*Given exercise*
Reproduce only the lines beginning with the line containing "At what coordinates" and continuing through the line containing "(x=1011, y=651)", changing "5 years" to "10 years" and leaving everything else unaltered. Leave the pictures out of your answer.

*Material shown*
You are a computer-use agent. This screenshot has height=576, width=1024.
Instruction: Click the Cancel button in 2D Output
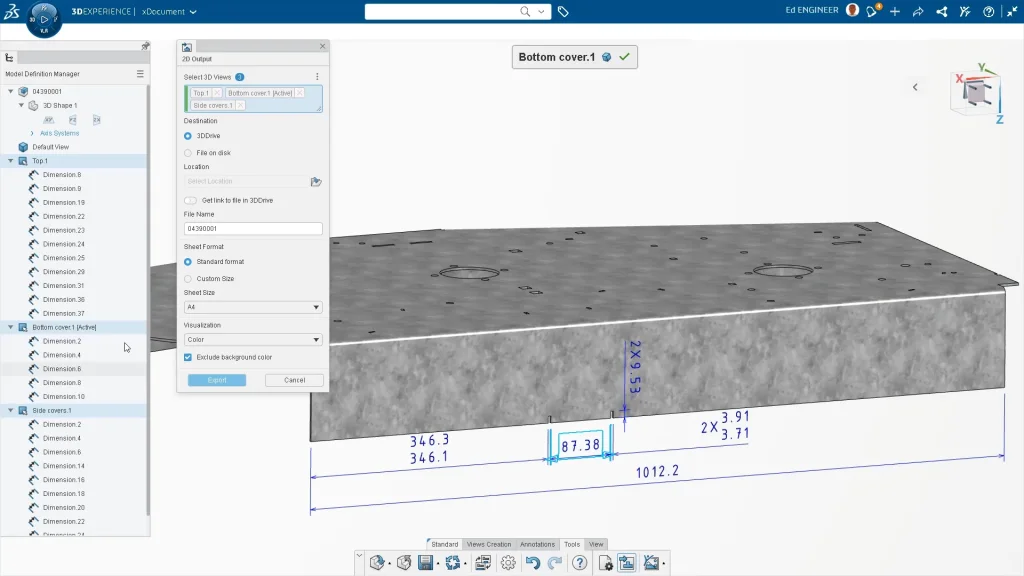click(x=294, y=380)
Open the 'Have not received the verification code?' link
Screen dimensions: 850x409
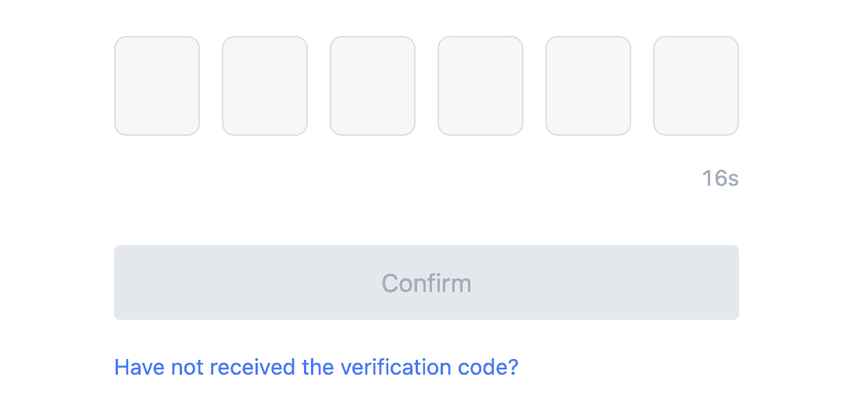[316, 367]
* * *
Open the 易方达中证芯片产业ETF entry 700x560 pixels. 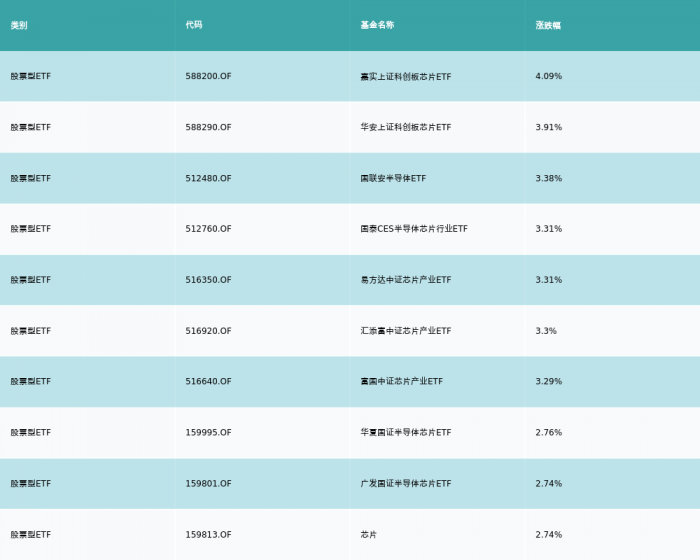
* * *
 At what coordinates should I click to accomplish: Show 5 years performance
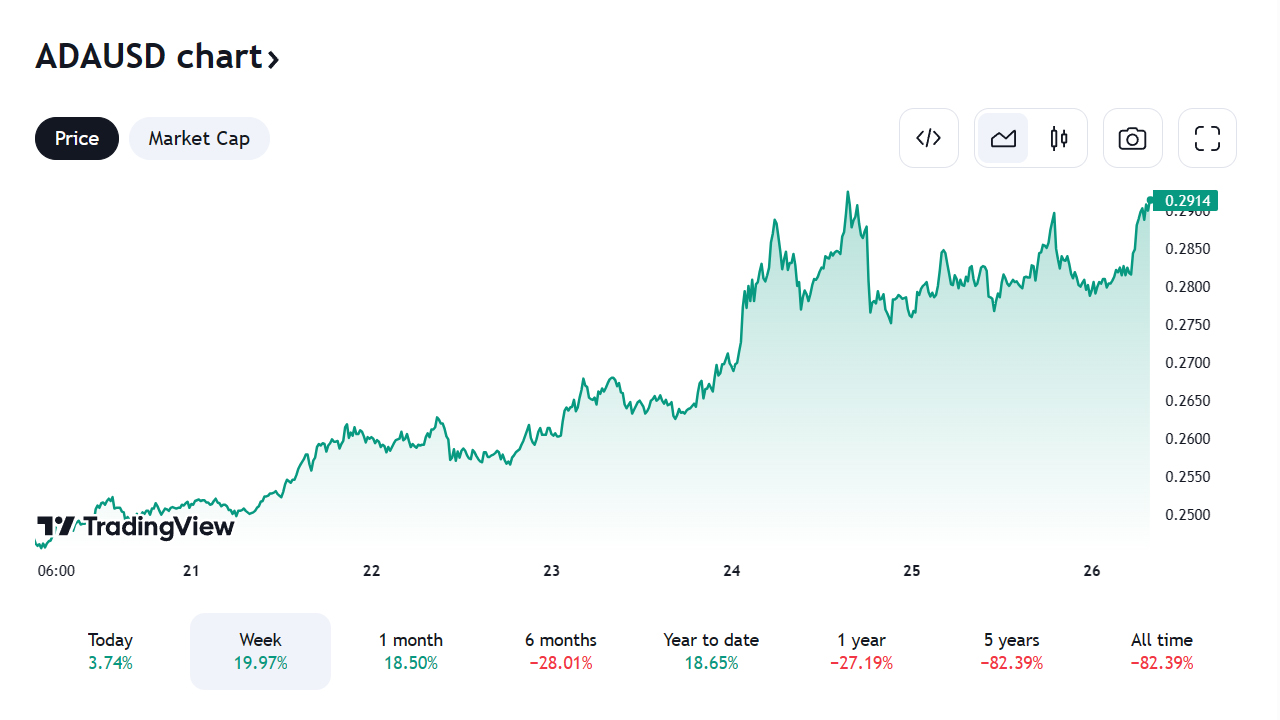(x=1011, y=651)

*Expected answer*
 At what coordinates should I click to accomplish: Show 10 years performance
(x=1011, y=651)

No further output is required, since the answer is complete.